TO BE DONE: Convert the lines beginning at the one that contains "Given: Click help icon beside 설명(최대 5개)" and ending after the one that contains "Action: click(x=282, y=36)" into a JSON list of strings, one string per line, with blank lines omitted. Leave the pictures out of the answer.

Saved entries

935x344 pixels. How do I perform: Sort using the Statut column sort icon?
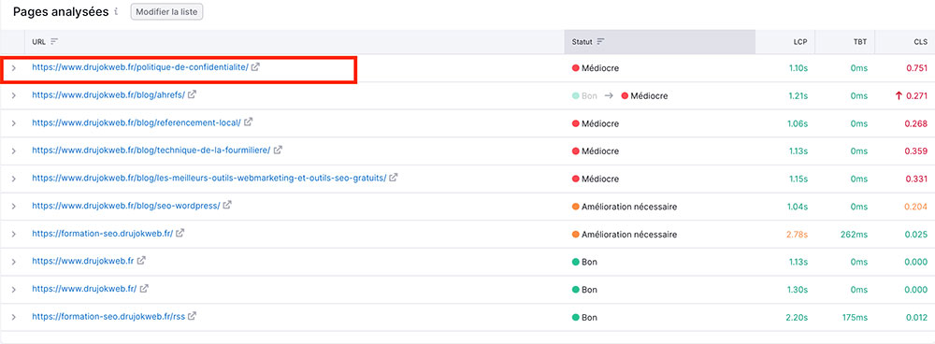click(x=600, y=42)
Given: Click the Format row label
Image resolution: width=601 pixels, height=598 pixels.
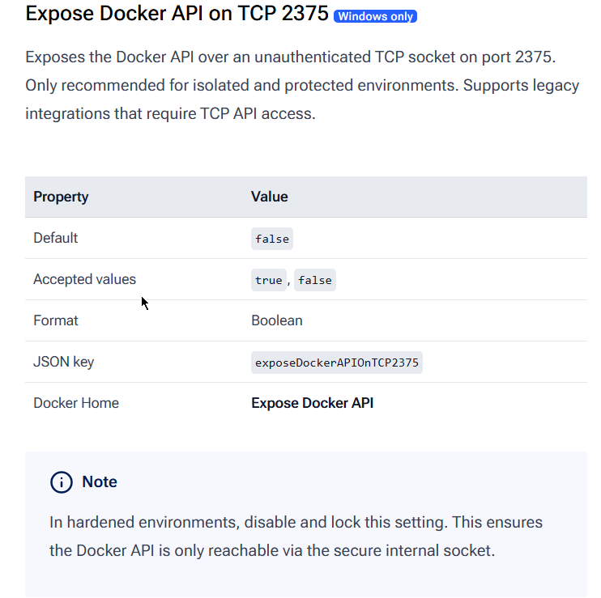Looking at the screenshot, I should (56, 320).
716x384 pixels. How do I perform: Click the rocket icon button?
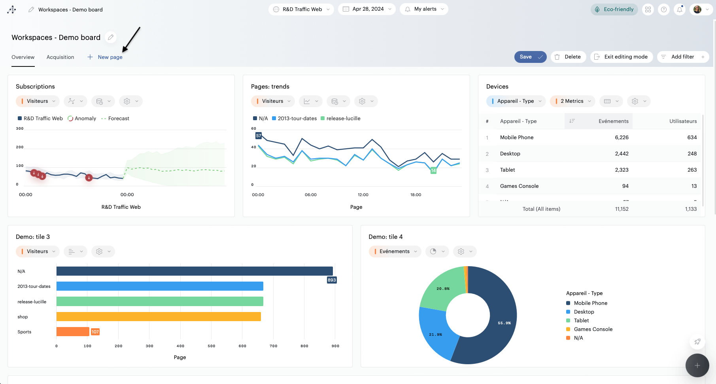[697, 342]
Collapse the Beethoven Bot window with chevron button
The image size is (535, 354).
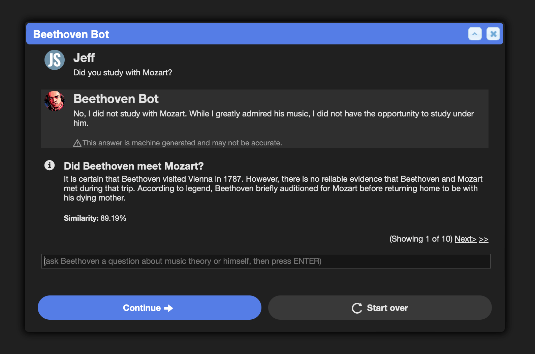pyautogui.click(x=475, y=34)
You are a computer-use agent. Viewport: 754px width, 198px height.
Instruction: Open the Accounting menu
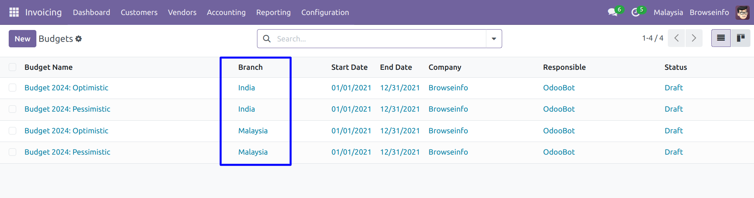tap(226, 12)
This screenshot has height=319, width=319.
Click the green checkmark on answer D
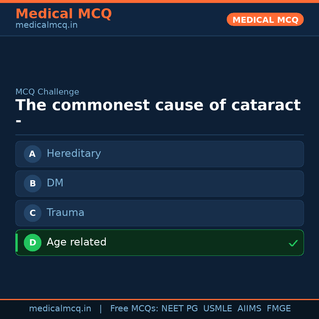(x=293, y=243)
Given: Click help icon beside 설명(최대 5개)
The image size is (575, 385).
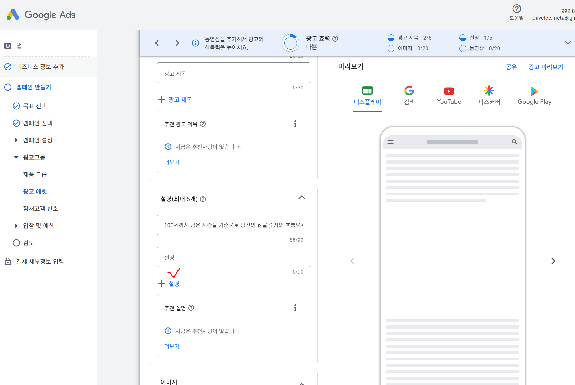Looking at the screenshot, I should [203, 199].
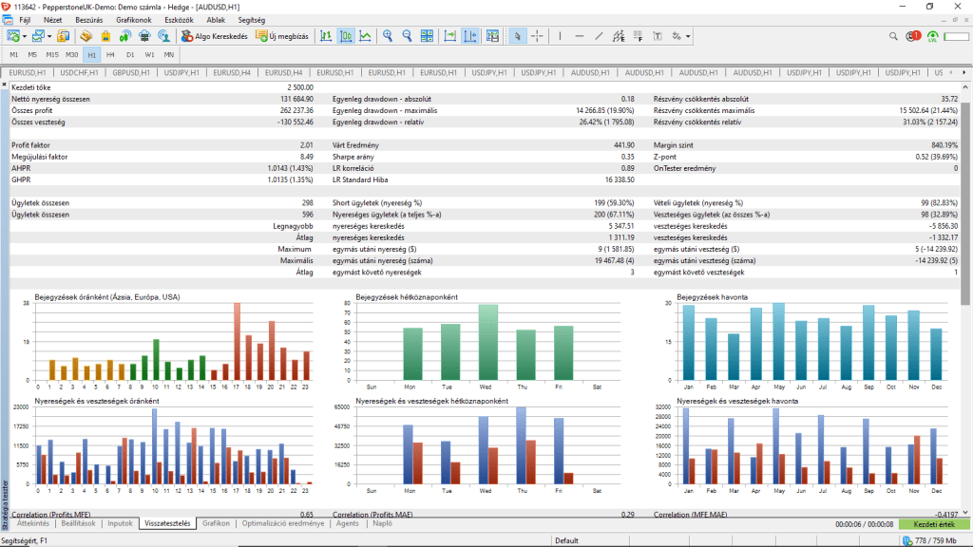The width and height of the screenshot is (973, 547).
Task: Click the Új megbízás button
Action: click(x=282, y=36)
--
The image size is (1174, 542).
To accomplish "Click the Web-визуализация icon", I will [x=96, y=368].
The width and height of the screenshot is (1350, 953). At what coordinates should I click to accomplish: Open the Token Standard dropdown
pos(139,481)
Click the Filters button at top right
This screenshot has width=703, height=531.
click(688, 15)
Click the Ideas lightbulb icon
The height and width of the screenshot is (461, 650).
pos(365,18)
* * *
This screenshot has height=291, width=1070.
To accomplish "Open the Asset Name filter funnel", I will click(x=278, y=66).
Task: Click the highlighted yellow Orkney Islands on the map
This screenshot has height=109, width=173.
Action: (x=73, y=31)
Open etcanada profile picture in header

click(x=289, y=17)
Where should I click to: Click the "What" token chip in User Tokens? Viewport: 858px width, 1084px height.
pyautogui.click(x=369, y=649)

OUTPUT OF THE TASK:
[
  "Given: Click help icon beside 설명(최대 5개)",
  "The image size is (575, 385).",
  "Looking at the screenshot, I should [203, 199].",
  "The width and height of the screenshot is (973, 547).",
  "Task: Click the Új megbízás button",
  "Action: click(x=282, y=36)"
]